Life

The Campaign to Preserve Massachusetts’ Trans Protections Was Successful Because It Centered Trans People

It’s a winning strategy that should be carried forward.

Laverne Cox speaks at a lectern with other activists.
Laverne Cox speaks at Boston Alliance of LGBTQ Youth on Oct. 24 in Boston. Natasha Moustache/Getty Images

This post is part of Outward, Slate’s home for coverage of LGBTQ life, thought, and culture. Read more here.

The outcome of a Massachusetts ballot measure may offer a glimpse of what comes next for transgender rights nationwide. Yesterday, roughly 68 percent of respondents in the state said “yes” to Question 3, upholding existing nondiscrimination protections on the basis of gender identity. The vote marked the first time trans rights have come up for a statewide referendum—and a rare success in the face of the “bathroom predator” myth that has plagued the community for years.

While Massachusetts has a strong record on LGBTQ rights, people and organizations on both sides of the battle over Question 3 took nothing for granted. Those within Massachusetts and beyond treated it as a crucial test case that could encourage similar challenges elsewhere, and allocated resources accordingly: Per reports from the Office of Campaign and Political Finance, the “No on 3” initiative received tens of thousands in donations from out-of-state conservative activists like Sean Fieler, as well as groups like the Family Policy Alliance, an arm of Focus on the Family with a history of spreading misinformation about trans people.

Despite such right-wing opposition at the national level, Senate Bill 2407 and the effort to preserve it have received bipartisan support. It was signed into law in 2016 by Republican Gov. Charlie Baker, who personally donated to the “Yes on 3” campaign when it later came under threat. (He also won re-election last night, while James Lyons Jr., who first introduced the petition to repeal it, lost his seat in the state’s House of Representatives.)

The coalition that came to SB 2407’s defense drew on a range of tactics, from TV ads to phone banking to canvassing, but in a victory speech Tuesday night, “Yes on 3” co-chair Mason Dunn’s takeaway was simple: “We win when we are trans-led, by and for our community.”
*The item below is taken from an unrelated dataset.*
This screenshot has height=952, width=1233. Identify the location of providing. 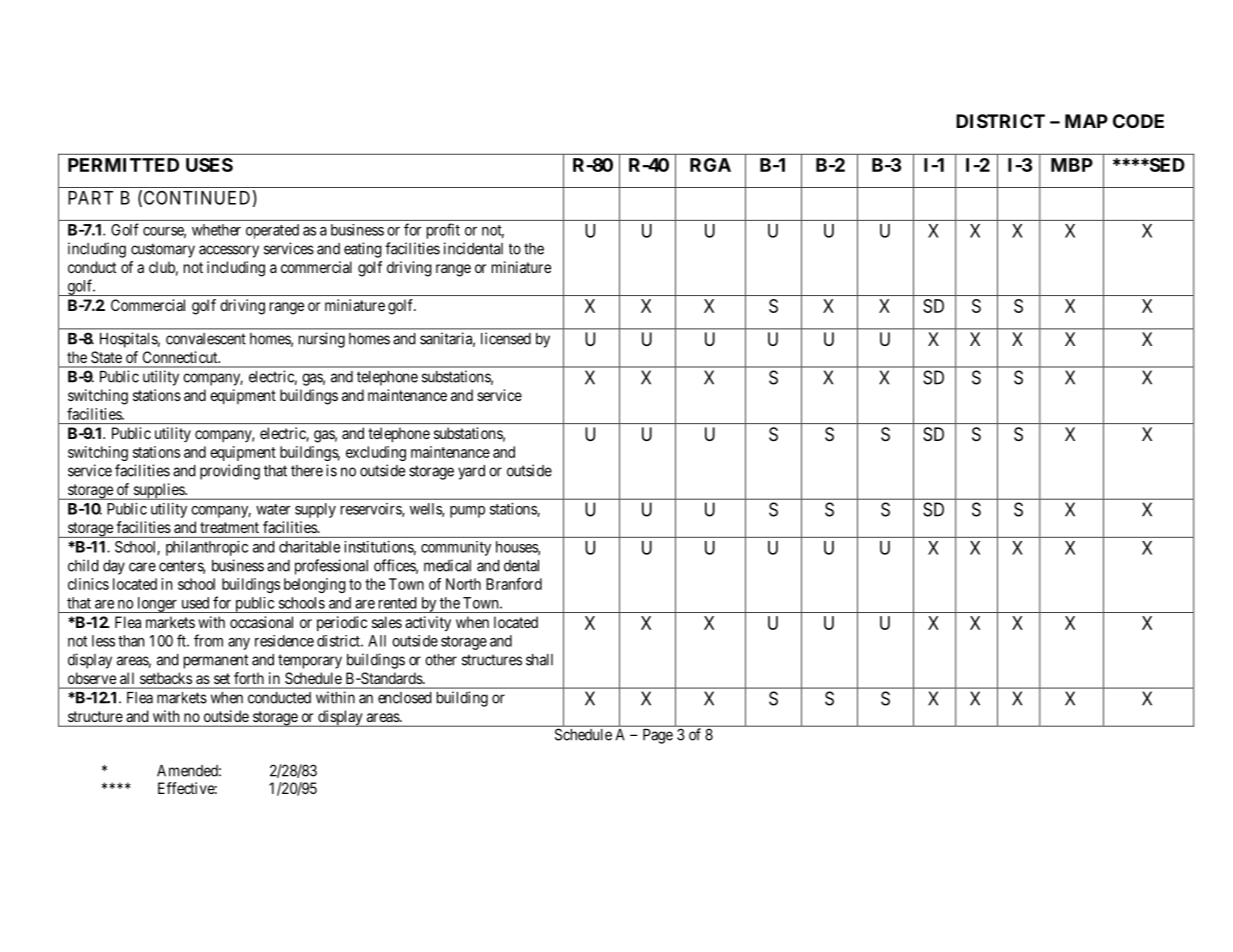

“We’ve done the largest campaign for trans protections in U.S. history, and we’ve written the playbook that advocates will use going forward in transgender rights,” said Freedom for Massachusetts’ Kasey Suffredini later that evening. He, too, credits the foregrounding of trans bodies and voices, both in ads and within the campaign itself, and one-on-one conversations between volunteers and voters—of which there were more than 100,000 in the months leading up to the midterms.

The strategy was first tried and tested in Florida in 2015, where researchers from Stanford and UC–Berkeley concluded that “deep canvassing” (i.e., meaningful, experience-driven conversations rather than shorter, scripted ones) could “durably reduce” transphobia. Where volunteers proactively talked through potential concerns and established common ground, conservative Miami voters became, on average, more positive toward trans people and more supportive of local nondiscrimination laws—and stayed that way for months, even if they were later shown anti-trans political advertisements.

That last point was particularly important in Massachusetts, where the “No on 3” movement leaned heavily on myths about trans people (and/or men pretending to identify as women under the auspices of the law) as a threat. The first thing visitors to the Keep MA Safe website encounter is a little girl holding up her hand in a “stop” motion, recalling the now-familiar refrain that predators will enter bathrooms unimpeded unless these protections are rolled back. That anxiety is echoed in the “No on 3” logo, which shows a man standing on a toilet in order to spy on a woman in the neighboring stall. And on social media, organizational fearmongering only got more overt: The Massachusetts Family Institute tweeted out a GIF of a woman with duct tape over her mouth, suggesting that they are being silenced by the law’s very existence.

The claim that trans rights come at the cost of cis women’s safety and privacy has been refuted over and over. A comprehensive study from UCLA’s Williams Institute, which compared Massachusetts localities with and without trans-inclusive nondiscrimination ordinances prior to SB 2407’s passage, found no correlation between these protections and criminal incidents in public bathrooms, locker rooms, or changing rooms—which are “exceedingly rare” to begin with. But the specter of these hypothetical predatory men has dogged the trans rights movement since 2015, when it led to the repeal of Houston’s human rights ordinance. Only with the “Yes on 3” approach—engaging with these misconceptions head-on and carefully, kindly dismantling them, with an emphasis on the humanity of all involved—has it finally been dispelled.

It’s a surprisingly heartening lesson for a political moment in which the most vulnerable are actively demonized or simply erased entirely. In Massachusetts, at least, a combination of hard facts and human connections won out over fearful rhetoric. For marginalized communities elsewhere in the country, the hope now is that the strategy will scale.